*Try it:* What you give back should be only the lines from the one holding "Viewport: 1456px width, 819px height." through the final line of the records, each reproduced exactly.

[Collected data entries]
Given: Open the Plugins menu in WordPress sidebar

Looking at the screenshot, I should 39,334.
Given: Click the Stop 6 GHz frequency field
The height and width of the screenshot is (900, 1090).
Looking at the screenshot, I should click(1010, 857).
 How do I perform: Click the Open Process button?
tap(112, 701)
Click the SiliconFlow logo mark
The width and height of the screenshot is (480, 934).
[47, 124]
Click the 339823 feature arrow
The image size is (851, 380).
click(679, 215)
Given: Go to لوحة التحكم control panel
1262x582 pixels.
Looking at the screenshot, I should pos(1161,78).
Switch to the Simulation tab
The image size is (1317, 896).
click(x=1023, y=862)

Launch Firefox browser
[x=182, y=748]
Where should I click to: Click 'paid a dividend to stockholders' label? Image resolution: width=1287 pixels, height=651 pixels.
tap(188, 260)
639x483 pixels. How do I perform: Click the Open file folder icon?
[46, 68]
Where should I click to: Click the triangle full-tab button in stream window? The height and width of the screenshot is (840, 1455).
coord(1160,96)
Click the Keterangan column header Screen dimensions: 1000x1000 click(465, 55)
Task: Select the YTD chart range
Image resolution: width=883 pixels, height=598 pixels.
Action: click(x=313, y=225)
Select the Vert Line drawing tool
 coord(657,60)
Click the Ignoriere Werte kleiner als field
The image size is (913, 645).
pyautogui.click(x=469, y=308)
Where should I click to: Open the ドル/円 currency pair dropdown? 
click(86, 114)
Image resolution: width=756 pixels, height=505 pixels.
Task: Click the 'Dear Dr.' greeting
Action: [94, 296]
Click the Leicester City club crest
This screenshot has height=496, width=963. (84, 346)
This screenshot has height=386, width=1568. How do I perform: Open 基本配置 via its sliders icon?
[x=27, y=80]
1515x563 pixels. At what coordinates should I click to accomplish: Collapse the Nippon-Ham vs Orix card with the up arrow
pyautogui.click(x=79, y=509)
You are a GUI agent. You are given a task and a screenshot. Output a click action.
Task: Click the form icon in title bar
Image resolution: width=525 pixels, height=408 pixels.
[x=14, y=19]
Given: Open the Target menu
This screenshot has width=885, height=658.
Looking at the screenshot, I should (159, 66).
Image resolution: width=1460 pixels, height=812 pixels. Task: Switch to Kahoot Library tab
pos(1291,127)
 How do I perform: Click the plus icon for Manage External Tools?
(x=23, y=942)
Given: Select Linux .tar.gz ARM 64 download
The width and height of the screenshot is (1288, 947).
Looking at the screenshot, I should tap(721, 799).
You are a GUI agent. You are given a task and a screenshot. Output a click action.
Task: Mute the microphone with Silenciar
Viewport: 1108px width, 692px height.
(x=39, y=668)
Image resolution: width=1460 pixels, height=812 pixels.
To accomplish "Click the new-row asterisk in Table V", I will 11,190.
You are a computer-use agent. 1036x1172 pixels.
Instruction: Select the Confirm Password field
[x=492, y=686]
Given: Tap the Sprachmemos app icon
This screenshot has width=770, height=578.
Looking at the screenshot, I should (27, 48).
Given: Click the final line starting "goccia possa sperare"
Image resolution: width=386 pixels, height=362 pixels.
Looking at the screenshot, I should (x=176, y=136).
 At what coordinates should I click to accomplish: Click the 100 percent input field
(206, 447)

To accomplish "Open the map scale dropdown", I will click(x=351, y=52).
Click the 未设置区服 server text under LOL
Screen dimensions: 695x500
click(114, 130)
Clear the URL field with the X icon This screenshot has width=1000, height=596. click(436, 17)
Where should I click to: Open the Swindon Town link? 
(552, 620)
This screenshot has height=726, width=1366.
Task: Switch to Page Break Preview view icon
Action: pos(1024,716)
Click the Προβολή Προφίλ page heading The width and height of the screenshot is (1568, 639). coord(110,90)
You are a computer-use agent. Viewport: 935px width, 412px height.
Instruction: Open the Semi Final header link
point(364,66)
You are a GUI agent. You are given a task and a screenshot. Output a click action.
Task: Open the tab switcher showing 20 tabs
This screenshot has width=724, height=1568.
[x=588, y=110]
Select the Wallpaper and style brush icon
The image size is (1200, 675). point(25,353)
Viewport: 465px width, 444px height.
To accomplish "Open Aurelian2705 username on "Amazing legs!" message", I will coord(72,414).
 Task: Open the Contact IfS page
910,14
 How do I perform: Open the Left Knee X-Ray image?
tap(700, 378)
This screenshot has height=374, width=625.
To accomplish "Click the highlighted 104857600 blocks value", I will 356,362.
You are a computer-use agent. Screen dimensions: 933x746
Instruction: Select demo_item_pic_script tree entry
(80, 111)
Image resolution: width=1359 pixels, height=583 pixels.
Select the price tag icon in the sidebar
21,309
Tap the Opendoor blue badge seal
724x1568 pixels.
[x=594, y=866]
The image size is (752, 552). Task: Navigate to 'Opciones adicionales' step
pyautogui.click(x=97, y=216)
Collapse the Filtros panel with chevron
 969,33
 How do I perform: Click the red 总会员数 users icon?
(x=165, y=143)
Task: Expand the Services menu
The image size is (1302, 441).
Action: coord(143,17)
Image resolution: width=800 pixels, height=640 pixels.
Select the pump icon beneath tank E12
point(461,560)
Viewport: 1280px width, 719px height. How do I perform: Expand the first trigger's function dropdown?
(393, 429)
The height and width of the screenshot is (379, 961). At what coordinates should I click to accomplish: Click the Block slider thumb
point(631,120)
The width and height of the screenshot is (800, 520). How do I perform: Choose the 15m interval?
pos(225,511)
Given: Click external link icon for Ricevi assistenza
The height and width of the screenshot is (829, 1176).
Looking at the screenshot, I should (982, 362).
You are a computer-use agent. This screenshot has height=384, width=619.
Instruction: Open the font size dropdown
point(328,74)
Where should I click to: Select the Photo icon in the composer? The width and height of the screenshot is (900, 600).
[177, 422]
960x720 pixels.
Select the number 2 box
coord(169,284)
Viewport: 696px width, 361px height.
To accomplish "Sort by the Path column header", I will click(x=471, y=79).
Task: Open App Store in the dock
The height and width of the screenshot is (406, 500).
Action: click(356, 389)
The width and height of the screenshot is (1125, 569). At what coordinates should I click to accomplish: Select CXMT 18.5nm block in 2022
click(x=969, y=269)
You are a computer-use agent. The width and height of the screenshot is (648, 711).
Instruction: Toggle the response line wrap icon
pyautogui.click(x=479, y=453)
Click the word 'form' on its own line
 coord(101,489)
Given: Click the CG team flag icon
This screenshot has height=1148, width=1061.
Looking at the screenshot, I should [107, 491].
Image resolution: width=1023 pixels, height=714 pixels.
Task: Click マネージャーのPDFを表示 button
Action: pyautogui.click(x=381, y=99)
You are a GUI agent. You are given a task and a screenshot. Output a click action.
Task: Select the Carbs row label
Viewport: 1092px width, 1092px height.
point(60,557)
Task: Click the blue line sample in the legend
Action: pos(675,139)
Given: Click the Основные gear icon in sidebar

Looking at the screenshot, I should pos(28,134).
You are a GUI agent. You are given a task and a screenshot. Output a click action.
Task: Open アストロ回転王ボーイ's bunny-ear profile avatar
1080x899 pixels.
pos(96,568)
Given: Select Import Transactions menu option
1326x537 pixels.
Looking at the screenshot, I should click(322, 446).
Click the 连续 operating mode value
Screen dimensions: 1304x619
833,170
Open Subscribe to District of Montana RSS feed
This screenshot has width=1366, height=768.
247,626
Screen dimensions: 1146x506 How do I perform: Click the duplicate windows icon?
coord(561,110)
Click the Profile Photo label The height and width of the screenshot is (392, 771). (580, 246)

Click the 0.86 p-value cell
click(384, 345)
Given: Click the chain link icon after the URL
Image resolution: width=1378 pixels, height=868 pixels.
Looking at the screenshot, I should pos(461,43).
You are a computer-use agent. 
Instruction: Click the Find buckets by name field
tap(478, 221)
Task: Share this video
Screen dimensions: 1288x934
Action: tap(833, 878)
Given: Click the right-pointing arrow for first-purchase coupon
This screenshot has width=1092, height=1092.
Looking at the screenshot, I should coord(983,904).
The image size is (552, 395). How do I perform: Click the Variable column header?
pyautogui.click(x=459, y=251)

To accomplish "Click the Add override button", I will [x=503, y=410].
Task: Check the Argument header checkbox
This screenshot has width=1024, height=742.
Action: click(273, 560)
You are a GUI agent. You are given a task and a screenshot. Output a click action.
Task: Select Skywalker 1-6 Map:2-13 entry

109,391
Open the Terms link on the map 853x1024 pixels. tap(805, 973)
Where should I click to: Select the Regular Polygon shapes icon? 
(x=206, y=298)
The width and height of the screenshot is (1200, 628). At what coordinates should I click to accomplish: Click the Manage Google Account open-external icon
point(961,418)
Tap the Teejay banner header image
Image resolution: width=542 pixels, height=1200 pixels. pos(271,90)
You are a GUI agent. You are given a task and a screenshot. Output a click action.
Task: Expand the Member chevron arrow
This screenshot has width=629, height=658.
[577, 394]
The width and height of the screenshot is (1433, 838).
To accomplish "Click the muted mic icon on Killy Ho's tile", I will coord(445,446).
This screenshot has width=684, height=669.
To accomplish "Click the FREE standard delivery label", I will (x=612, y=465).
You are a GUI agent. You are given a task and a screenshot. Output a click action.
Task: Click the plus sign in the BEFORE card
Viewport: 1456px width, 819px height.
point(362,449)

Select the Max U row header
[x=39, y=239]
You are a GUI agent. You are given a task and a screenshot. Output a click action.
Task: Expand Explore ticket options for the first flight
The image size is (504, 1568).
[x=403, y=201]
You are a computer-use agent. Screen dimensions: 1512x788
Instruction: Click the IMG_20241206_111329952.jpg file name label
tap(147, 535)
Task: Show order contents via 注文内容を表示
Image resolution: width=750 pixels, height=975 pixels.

*Task solution:*
Viewport: 1456px width, 819px height.
point(362,449)

Select the Max U row header
[x=39, y=239]
You are a GUI agent. You are given a task and a screenshot. Output a click action.
Task: Expand Explore ticket options for the first flight
The image size is (504, 1568).
[x=403, y=201]
You are a computer-use agent. Screen dimensions: 1512x788
Instruction: Click the IMG_20241206_111329952.jpg file name label
tap(147, 535)
Task: Show order contents via 注文内容を表示
Image resolution: width=750 pixels, height=975 pixels.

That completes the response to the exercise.